Iraq’s military on Saturday announced it has gained control of the roughly 600-kilometer (372.82-mile) border strip with Syria.
Speaking to reporters during a visit to the border strip, Hamid al-Hussieni, commander of the Iraqi Border Guards, said there will no infiltration into the Iraqi territories any more.
He added that barbed wire had been installed from the Iraqi-Syrian-Jordanian triangle to the end of the northern region of the Euphrates River in the city of Qaim, located in far west Anbar province.
Iraqi officials earlier revealed that the separation fence includes electrified barbed wire, and special surveillance towers with thermal cameras that have the ability to detect infiltrators throughout the day.
Between mid-2014 and mid-2016, the Iraqi border from Mosul to Anbar was under the control of the self-proclaimed Daesh terrorist organization after the withdrawal of Iraqi military forces in charge of protecting borders following ongoing attacks by Daesh.

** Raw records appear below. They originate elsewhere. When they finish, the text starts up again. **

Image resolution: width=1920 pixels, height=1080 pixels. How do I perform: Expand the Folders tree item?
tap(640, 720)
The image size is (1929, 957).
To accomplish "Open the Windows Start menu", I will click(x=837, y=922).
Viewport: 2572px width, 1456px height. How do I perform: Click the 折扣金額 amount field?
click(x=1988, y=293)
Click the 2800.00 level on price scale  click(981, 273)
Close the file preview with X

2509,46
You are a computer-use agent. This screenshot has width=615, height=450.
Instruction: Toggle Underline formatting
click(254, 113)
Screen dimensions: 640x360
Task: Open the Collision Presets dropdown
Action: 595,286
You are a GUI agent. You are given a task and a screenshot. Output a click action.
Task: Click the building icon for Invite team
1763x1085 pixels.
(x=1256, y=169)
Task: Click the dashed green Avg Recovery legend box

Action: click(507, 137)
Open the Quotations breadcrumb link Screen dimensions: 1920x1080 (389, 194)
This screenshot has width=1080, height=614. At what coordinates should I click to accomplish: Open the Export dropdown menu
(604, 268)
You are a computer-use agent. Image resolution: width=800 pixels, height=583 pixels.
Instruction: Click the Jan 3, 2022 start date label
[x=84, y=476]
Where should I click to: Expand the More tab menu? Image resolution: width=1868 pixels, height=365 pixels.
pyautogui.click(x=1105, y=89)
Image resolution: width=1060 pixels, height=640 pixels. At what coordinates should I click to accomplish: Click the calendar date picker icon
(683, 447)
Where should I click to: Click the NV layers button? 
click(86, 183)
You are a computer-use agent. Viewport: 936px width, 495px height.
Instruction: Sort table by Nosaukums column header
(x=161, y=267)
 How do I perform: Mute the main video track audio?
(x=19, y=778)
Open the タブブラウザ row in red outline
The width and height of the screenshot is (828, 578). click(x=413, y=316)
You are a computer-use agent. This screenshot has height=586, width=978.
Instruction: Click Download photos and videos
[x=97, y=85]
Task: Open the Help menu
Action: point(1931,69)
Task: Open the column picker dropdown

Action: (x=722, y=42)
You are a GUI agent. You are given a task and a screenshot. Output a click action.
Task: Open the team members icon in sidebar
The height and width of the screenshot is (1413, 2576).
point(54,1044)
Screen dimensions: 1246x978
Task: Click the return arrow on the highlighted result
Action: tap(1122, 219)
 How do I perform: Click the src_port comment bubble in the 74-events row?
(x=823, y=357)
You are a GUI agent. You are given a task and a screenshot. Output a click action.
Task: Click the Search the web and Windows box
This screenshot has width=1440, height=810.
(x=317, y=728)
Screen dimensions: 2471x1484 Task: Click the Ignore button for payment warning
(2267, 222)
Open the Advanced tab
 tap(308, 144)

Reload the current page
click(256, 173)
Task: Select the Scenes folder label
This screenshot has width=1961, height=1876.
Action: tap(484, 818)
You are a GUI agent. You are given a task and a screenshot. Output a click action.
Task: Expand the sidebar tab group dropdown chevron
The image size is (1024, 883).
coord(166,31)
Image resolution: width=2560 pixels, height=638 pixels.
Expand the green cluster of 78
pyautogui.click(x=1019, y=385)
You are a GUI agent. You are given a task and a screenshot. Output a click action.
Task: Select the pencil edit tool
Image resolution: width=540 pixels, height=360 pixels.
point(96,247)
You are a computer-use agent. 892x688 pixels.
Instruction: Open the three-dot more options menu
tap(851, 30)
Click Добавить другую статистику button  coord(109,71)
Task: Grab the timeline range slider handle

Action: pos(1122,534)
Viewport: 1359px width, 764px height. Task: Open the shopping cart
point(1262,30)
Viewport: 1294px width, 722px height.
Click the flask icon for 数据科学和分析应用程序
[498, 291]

Daesh reportedly still controls some areas inside Syrian territory, some of which are on the Iraqi border in the Al-Bukamal area.
Baghdad says that the Syrian border has been an outlet for the flow of the terrorist al-Qaeda’s militants in the past, while became the same passage for the terrorist Daesh organization later.
Last December, officials in Baghdad declared that Daesh's military presence in Iraq had been all but dismantled over operations backed by the U.S.-led International Alliance.
However, from time to time, Iraqi officials announce operations against Daesh-affiliated "sleeper cells" in certain parts of the country.